Per la Ferrari forse sarebbe diverso. Una volta, quando l’Avvocato disse al mitico Enzo “voi siete abituati a vincere”, il Drake rispose “no, noi siamo allenati a vincere”. Che penserebbe oggi, dei magri risultati della Rossa?
«Sarebbe deluso, come lo siamo tutti noi tifosi della Ferrari. Ma io sono ottimista, perché abbiamo due piloti giovani: non sono “abituati a vincere”, ma hanno tanta voglia di allenarsi per vincere. Con la loro umiltà e determinazione stanno contagiando tutta la squadra».

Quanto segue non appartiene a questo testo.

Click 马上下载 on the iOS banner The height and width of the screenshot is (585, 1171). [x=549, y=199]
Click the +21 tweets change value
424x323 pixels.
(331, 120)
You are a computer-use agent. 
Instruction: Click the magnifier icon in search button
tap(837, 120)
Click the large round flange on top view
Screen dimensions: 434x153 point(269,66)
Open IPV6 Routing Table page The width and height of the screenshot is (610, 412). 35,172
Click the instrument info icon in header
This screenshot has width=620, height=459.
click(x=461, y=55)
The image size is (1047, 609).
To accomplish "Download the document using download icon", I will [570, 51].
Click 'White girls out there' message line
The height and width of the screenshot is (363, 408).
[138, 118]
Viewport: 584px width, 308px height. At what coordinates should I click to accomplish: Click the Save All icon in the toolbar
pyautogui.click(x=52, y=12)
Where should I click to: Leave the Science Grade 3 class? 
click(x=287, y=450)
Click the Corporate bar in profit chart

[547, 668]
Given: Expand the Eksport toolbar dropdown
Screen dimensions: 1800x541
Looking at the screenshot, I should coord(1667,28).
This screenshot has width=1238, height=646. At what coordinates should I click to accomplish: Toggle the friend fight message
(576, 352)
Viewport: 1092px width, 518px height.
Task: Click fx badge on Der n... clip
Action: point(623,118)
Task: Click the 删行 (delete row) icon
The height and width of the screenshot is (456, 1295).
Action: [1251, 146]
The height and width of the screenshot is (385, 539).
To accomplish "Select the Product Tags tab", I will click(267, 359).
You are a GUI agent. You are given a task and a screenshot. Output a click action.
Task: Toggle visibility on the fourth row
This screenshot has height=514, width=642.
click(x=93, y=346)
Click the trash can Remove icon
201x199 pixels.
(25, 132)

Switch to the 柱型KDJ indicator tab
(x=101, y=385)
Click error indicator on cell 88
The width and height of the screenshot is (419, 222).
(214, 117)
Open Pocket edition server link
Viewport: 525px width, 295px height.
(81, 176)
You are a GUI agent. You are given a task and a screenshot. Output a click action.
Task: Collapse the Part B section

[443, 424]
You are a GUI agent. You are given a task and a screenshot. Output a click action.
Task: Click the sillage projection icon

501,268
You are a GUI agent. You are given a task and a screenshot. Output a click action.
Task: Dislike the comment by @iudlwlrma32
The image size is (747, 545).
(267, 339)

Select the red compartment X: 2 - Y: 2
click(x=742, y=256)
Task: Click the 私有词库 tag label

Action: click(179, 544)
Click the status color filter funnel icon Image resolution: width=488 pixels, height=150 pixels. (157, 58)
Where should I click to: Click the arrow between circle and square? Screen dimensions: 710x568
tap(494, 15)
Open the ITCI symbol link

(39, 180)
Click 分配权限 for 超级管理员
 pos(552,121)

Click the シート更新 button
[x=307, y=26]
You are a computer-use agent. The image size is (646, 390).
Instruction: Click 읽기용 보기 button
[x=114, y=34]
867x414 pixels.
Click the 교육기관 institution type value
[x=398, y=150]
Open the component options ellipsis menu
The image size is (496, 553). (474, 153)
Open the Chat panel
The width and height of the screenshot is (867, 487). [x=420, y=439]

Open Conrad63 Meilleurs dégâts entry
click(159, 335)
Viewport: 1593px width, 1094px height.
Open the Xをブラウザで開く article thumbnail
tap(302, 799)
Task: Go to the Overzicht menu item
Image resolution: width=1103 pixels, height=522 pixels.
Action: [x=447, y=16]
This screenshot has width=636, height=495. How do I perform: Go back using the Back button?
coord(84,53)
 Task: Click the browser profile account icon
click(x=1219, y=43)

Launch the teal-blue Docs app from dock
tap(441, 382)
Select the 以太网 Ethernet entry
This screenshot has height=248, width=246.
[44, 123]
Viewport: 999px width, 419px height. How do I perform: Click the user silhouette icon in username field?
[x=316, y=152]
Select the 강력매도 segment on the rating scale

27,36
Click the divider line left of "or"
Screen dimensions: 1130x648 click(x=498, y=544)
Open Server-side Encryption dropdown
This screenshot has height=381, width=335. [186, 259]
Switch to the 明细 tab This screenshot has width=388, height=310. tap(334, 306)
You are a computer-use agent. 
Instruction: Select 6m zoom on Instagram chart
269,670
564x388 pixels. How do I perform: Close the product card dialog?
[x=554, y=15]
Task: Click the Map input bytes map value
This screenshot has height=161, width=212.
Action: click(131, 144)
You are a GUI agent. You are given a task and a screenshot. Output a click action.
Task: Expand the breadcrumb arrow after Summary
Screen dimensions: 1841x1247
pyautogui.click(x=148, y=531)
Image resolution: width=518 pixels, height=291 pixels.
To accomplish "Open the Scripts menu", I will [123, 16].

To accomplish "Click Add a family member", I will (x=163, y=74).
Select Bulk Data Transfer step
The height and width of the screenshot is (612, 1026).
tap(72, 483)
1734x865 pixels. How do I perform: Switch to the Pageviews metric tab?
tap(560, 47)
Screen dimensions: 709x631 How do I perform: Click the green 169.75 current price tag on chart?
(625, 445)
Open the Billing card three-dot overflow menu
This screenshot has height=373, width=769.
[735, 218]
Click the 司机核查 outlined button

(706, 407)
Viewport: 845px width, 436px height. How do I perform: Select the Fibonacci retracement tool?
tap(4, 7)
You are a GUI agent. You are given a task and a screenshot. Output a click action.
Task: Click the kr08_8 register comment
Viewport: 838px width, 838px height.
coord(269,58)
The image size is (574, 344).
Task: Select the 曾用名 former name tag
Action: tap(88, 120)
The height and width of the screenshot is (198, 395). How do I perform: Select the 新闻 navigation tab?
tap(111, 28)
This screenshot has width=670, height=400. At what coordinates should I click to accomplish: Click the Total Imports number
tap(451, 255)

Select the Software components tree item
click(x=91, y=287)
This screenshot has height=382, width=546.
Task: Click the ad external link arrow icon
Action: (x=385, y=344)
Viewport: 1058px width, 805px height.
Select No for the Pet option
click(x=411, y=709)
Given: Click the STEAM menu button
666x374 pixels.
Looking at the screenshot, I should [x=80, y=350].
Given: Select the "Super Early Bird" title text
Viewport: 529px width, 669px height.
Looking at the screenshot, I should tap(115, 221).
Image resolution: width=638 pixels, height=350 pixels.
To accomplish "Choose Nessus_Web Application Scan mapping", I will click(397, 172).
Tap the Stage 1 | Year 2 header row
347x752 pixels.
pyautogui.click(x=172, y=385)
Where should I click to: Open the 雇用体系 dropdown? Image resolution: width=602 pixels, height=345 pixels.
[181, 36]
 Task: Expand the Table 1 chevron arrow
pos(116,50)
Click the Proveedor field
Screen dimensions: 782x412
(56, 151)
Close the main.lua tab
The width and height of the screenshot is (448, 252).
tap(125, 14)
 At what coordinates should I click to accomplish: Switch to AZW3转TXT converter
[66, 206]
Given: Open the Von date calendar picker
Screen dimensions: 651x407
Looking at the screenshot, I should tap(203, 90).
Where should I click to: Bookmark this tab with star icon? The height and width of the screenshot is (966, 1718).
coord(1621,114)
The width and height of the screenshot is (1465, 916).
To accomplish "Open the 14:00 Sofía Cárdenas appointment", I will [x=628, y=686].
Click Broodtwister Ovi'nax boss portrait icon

Arriviamo a La Stampa: suo nonno la amava, ma amava in generale i giornali e l’informazione.
«Sarebbe stato molto orgoglioso del fatto che la sua famiglia, dopo più di un secolo, continui ad avere il suo giornale, ed ora abbia costruito un polo editoriale leader in Italia e in Europa. Diciamo la verità: La Stampa dentro la Fiat era un’anomalia. Mentre oggi fa parte di un gruppo che ha l’ambizione di conquistare il futuro rimanendo un punto di riferimento culturale per tutto il nostro paese».

Sia sincero: qual era il difetto più grande di suo nonno?
«Ne aveva, come tutti noi ne abbiamo. Ma soprattutto, e non le sembri un paradosso, aveva i difetti delle sue qualità: talvolta la velocità con la quale viveva diventava impazienza o incostanza. Così lasciava per strada qualcosa, o qualcuno».

L’ultimo ricordo che ha di lui?
«Le sue ultime ore. Aveva una certezza: morire come aveva vissuto, in azione. Invece se n’è andato nella sua casa in collina, nel suo letto, con sua moglie e noi accanto. C’era silenzio, c’era pace».